** start Selected text **

Every year it seems, the weeks at the end of the calendar designated as the “Christmas Season” expand further and further in the direction of the blessed sunny months. Like a plodding, methodical, remorseless, invading imperial army, moving inward slowly and ineluctably towards the capital, grinding up territory with terrifying banality, the “Christmas Season's” expansion is relentless. I fear it shall not be content until it reaches the holy shrine of Memorial Day, which currently stands as an indefatigable bulwark, ushering in our unofficial beginning of summer, whether it be in long simmering Georgia or resplendently spring-like Wisconsin.
But it was not always this way. In days of yore, not even the most precocious child dared to speak of it before December, lest they incur the wrath of a Santa Clause who was still more associated with donations to the Salvation Army than frenzied 40% markdowns on garish clothing made by exploited Indonesian children; a stern, Teutonic St. Nick who really did keep two lists, who never dreamed of offering punch-card guarantees on the latest electronic do-dads, whose ire manifested itself in the form of coal lumps, who demanded to be placated not only with modesty and obedience but also with offerings of milk and cookies, and who seemed to more closely resemble a red-robed Karl M arx than some jolly, docile servant whose fetching and offering was at the beck and call of screaming, sugar-crazed children.
But that was then. Things were different. During the war there was rationing. Before that, during the Great Depression expectations were understandably minimal. If Santa showed up at all, you cried tears of joy, stared to the heavens, and thanked him earnestly for that raw wooden block with crudely drawn wheels. My friend Tom, who’s proudly pushing 90, remembers that the most amazing gift he would get each Christmas was an orange. Not an orange iPod, but the actual fruit, which was rare, delicious, and expensive.
And before the Depression? Hell, today’s consumer economy was just a twinkle in the cold, glassy eyes of early ad men. The portable vacuum cleaner was a modern fucking day miracle in 1907 when it was invented by a janitor in Canton, Ohio. His brother in-law was a saddle maker named William Hoover who, despite not being of Scottish descent, nonetheless figured out a way to make the new contraption look more like a bagpipe, and to make it sound just as sweet. A Wii and a NetFlix subscription? You’ve gotta be kidding me, right?

** end Selected text **
** start Raw data **

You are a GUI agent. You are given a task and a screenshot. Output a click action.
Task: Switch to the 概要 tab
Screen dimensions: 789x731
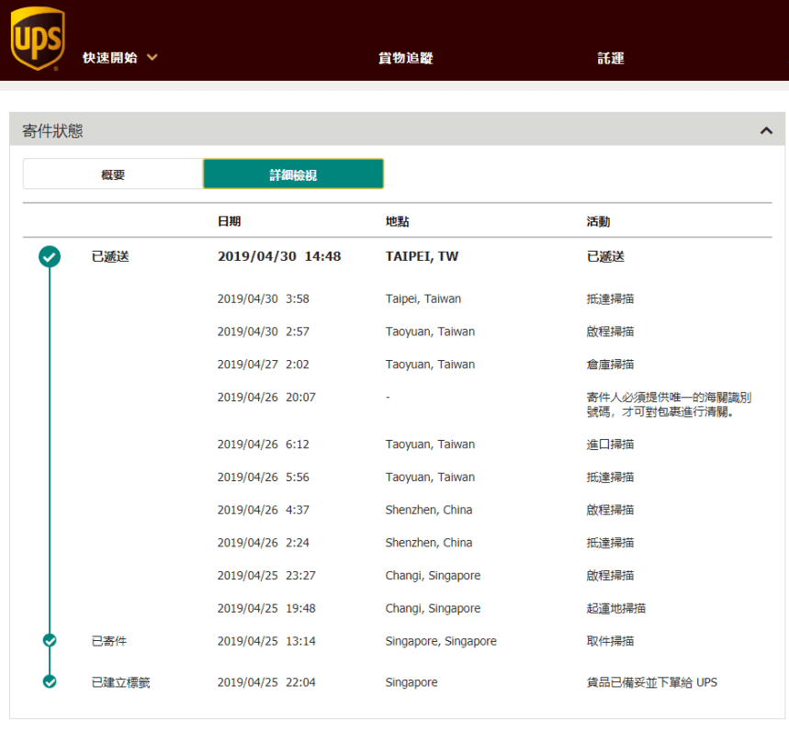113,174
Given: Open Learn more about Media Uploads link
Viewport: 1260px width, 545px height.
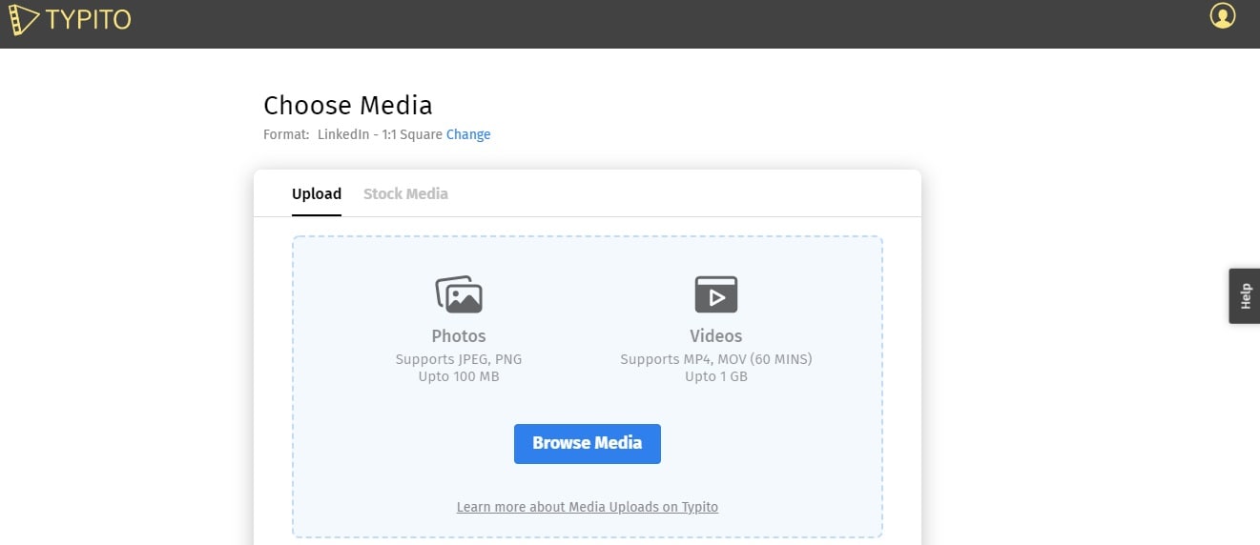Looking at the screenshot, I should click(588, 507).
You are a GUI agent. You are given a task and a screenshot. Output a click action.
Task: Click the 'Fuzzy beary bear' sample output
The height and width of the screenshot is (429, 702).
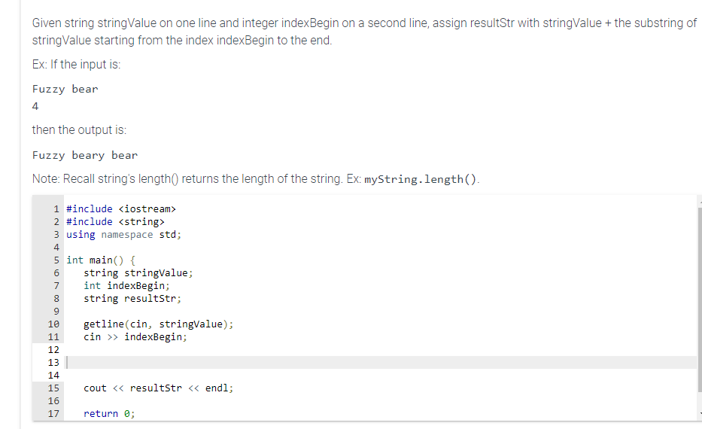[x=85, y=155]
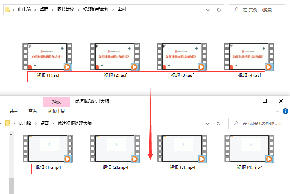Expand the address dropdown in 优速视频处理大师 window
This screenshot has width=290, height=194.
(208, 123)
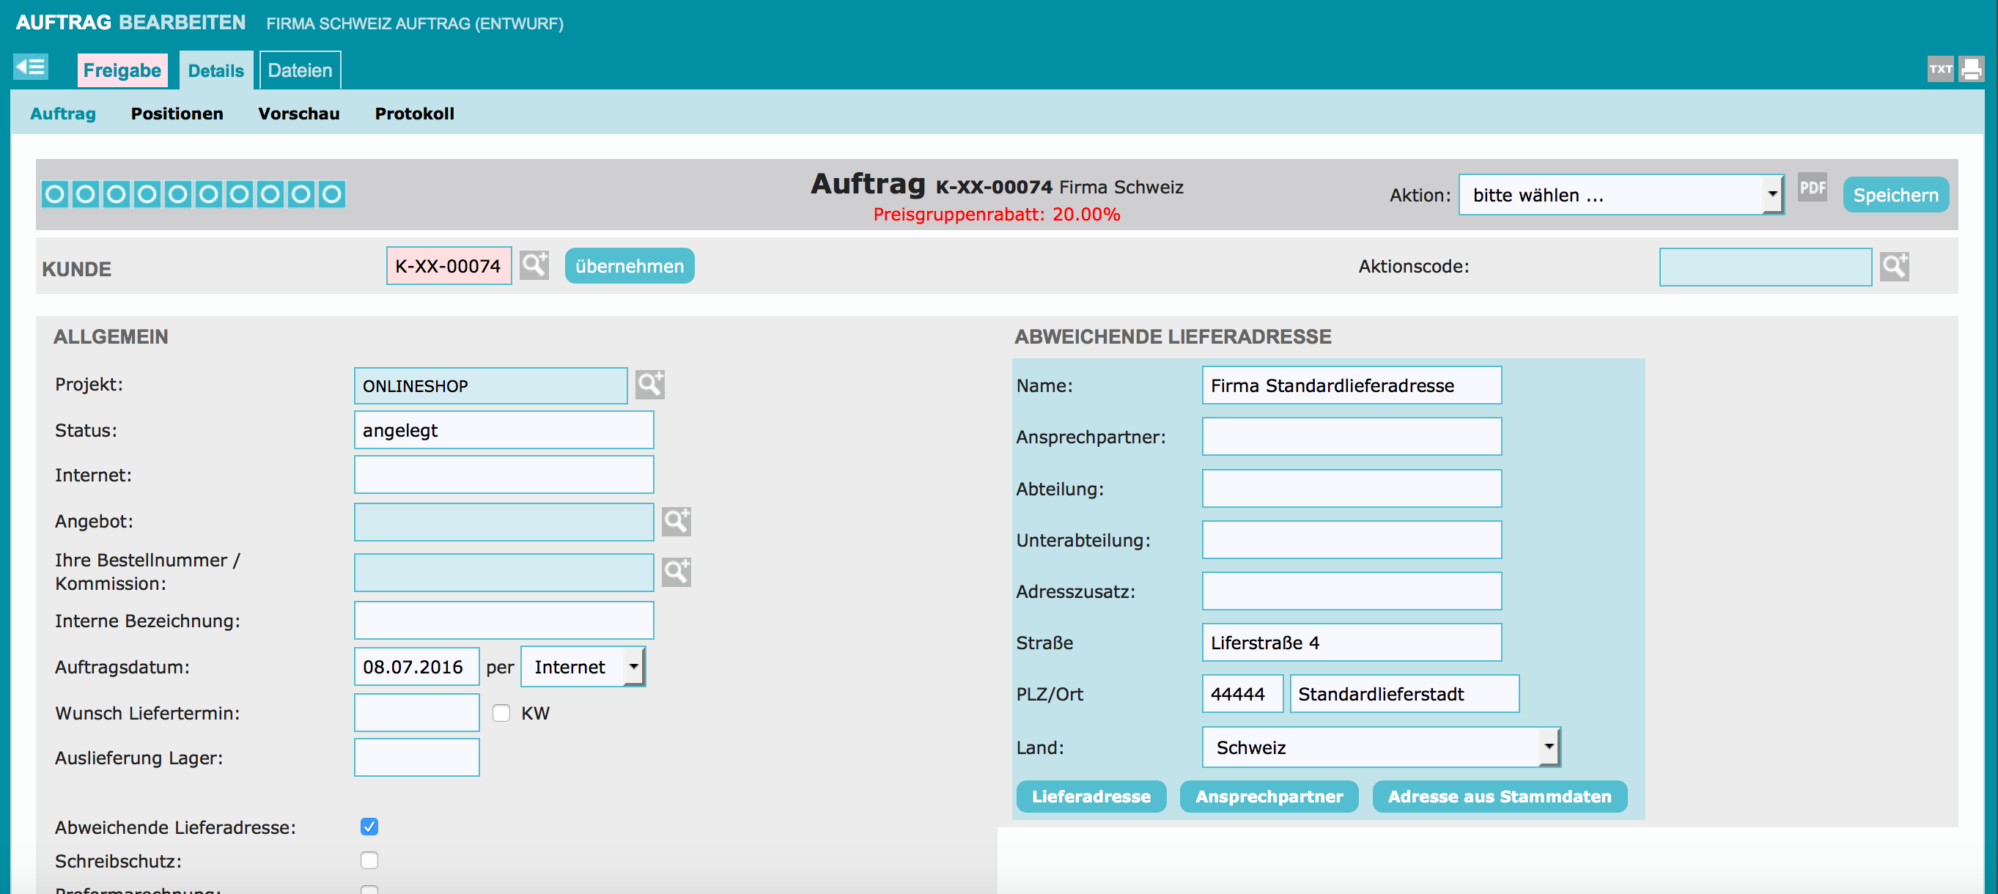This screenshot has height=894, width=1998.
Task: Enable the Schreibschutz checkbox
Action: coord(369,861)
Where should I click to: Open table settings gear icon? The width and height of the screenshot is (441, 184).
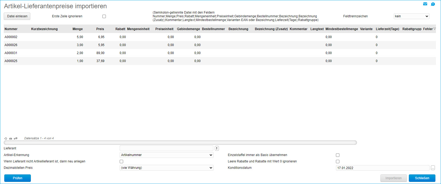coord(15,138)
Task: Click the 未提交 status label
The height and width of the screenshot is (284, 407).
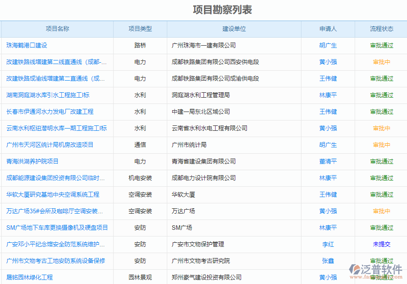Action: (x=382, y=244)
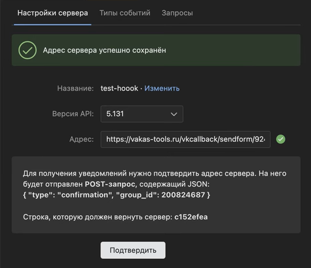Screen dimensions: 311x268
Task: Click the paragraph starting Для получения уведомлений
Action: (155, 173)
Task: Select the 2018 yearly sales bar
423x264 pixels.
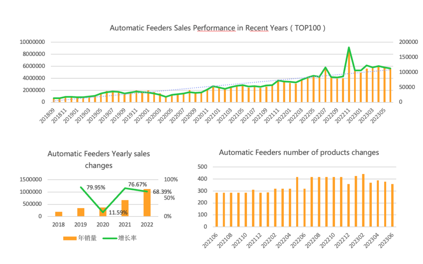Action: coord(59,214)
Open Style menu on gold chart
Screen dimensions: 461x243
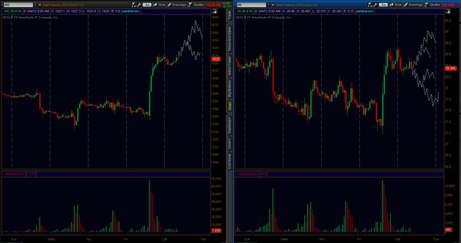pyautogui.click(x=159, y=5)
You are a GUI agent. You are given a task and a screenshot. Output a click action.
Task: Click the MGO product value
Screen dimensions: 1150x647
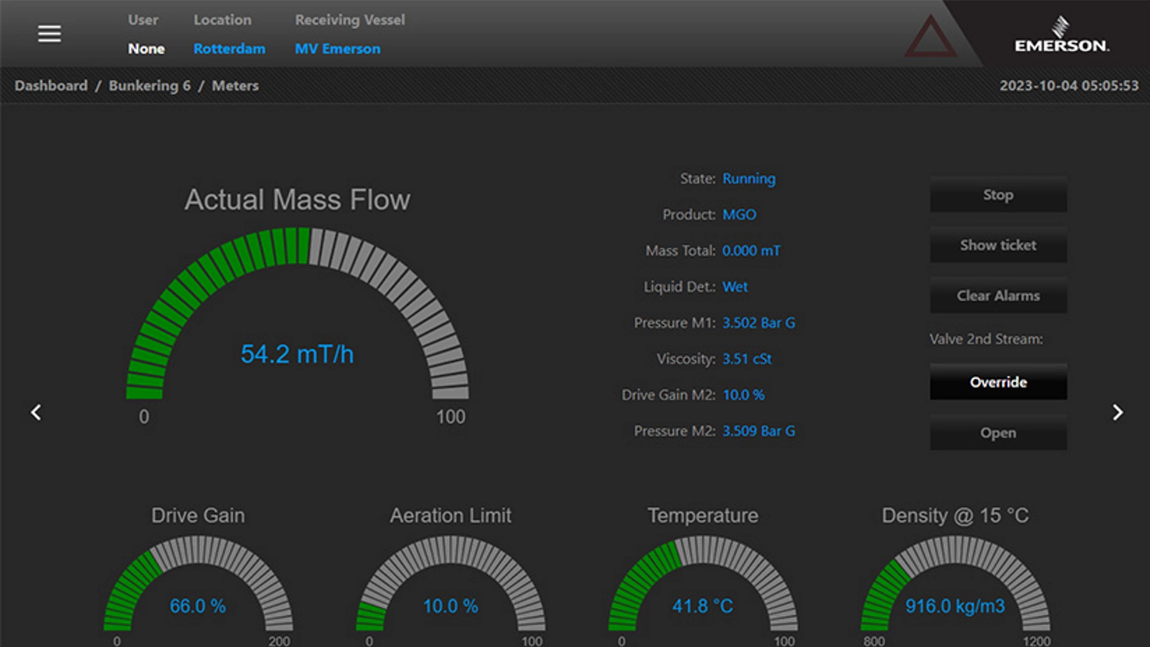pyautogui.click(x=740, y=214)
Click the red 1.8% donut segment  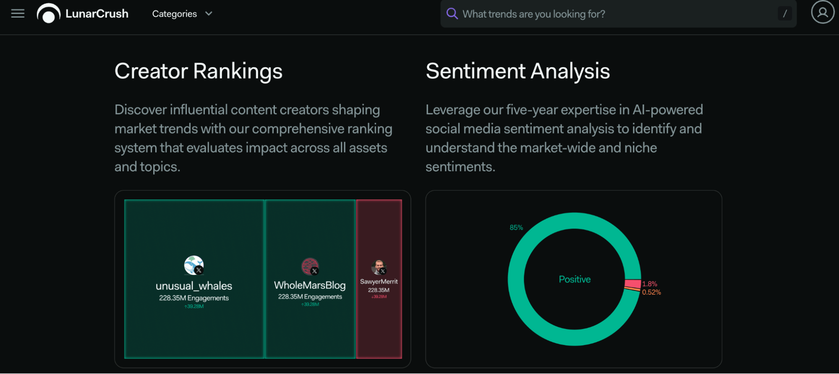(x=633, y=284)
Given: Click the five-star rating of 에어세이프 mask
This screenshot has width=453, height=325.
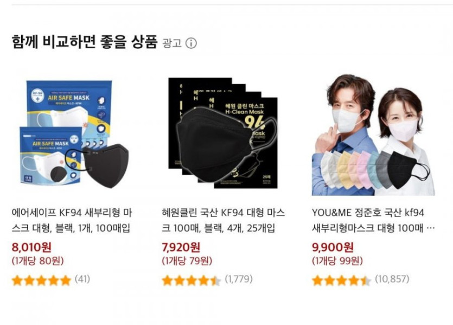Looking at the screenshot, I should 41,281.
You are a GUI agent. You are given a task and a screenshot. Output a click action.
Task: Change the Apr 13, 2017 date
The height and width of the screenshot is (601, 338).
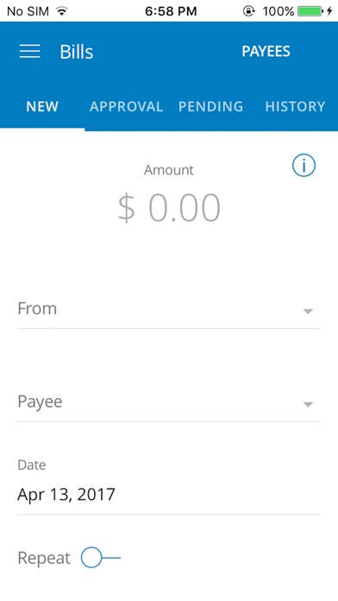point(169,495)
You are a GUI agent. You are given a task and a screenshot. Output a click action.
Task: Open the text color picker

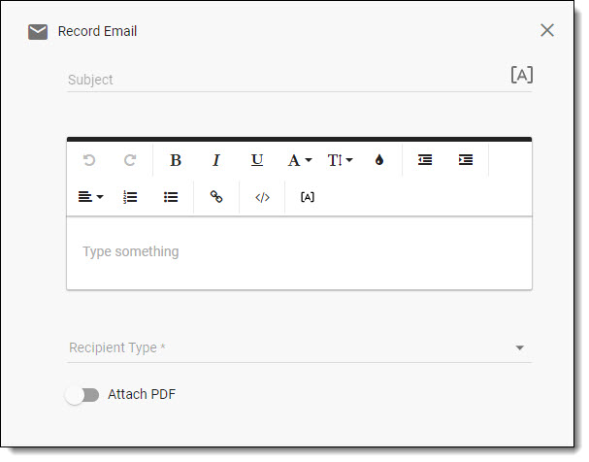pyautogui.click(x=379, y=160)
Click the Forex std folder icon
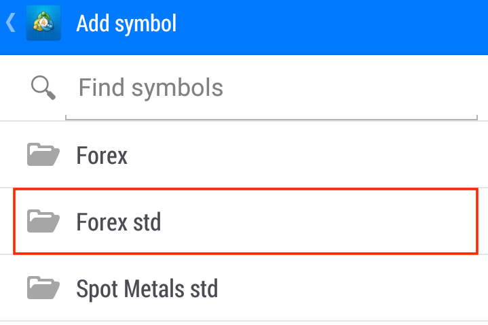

** end Raw data **

**Stated task 1:** Name every U.S. state mentioned in the essay on the Christmas season.
**Stated task 2:**
Answer these from the essay on the Christmas season:
(a) Which holiday does the writer fear the season will eventually reach?
(b) What was the most amazing gift Tom received each Christmas?
(c) What was William Hoover's occupation?

**Correct output 1:** Georgia, Wisconsin, Ohio

**Correct output 2:**
(a) Memorial Day
(b) An orange, the actual fruit
(c) He was a saddle maker.